** Opening Excerpted data block **

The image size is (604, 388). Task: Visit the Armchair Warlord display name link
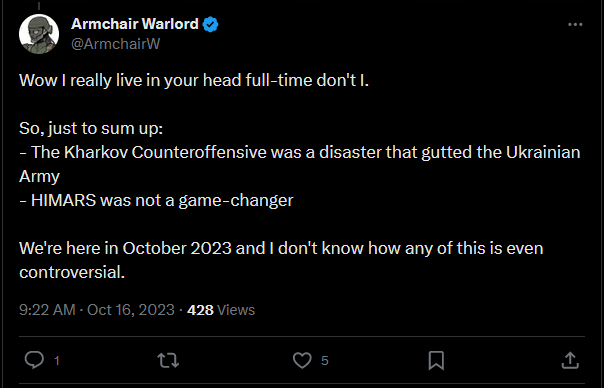(135, 24)
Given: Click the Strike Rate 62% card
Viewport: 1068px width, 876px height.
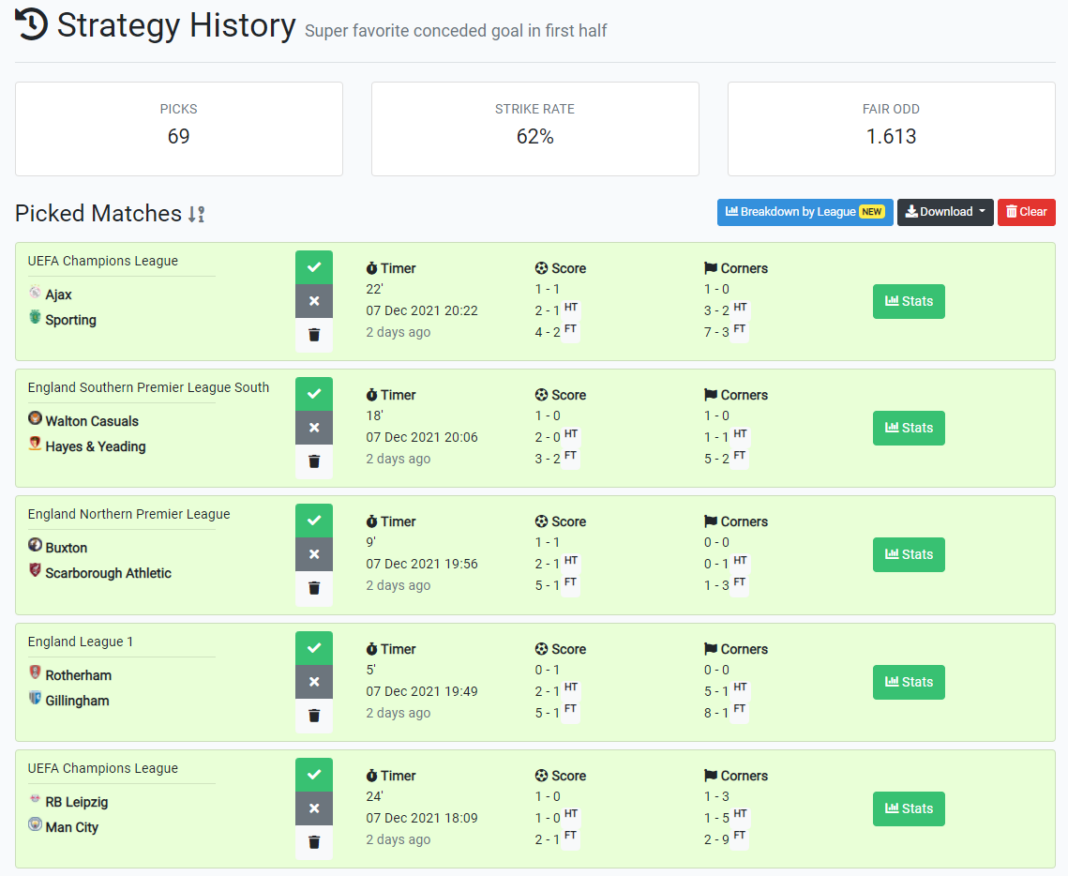Looking at the screenshot, I should tap(535, 128).
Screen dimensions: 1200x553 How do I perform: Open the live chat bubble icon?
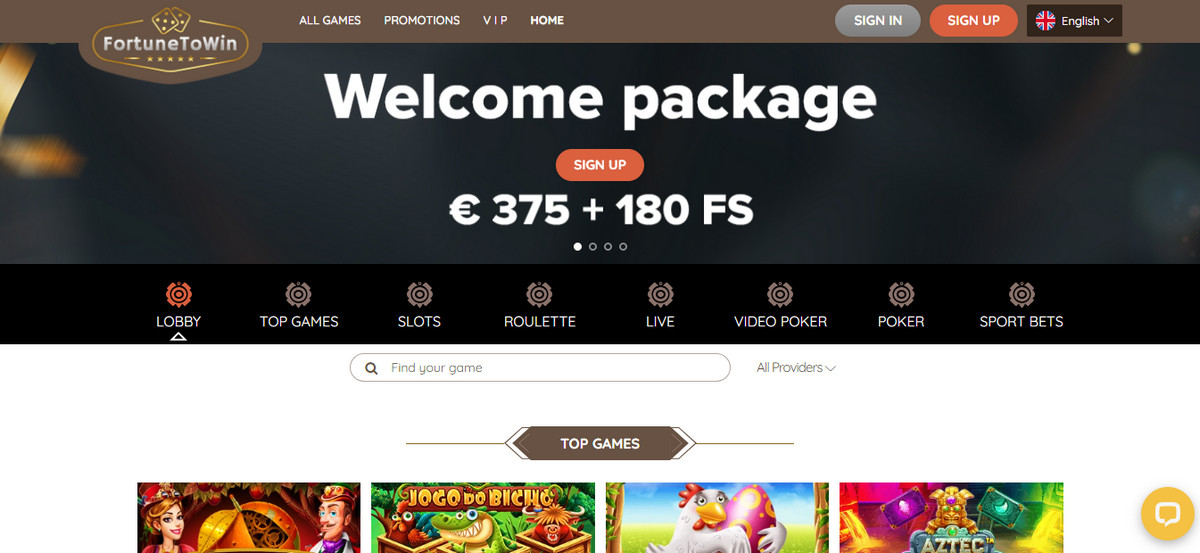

** Closing Excerpted data block **

## Work order
Excluding all pictures, reproduce the records exactly as they appear above.

## Solution to this task
The image size is (604, 388). Task: Visit the Armchair Warlord display name link
(135, 24)
Given: Click the Strike Rate 62% card
Viewport: 1068px width, 876px height.
Looking at the screenshot, I should tap(535, 128).
Screen dimensions: 1200x553 How do I perform: Open the live chat bubble icon?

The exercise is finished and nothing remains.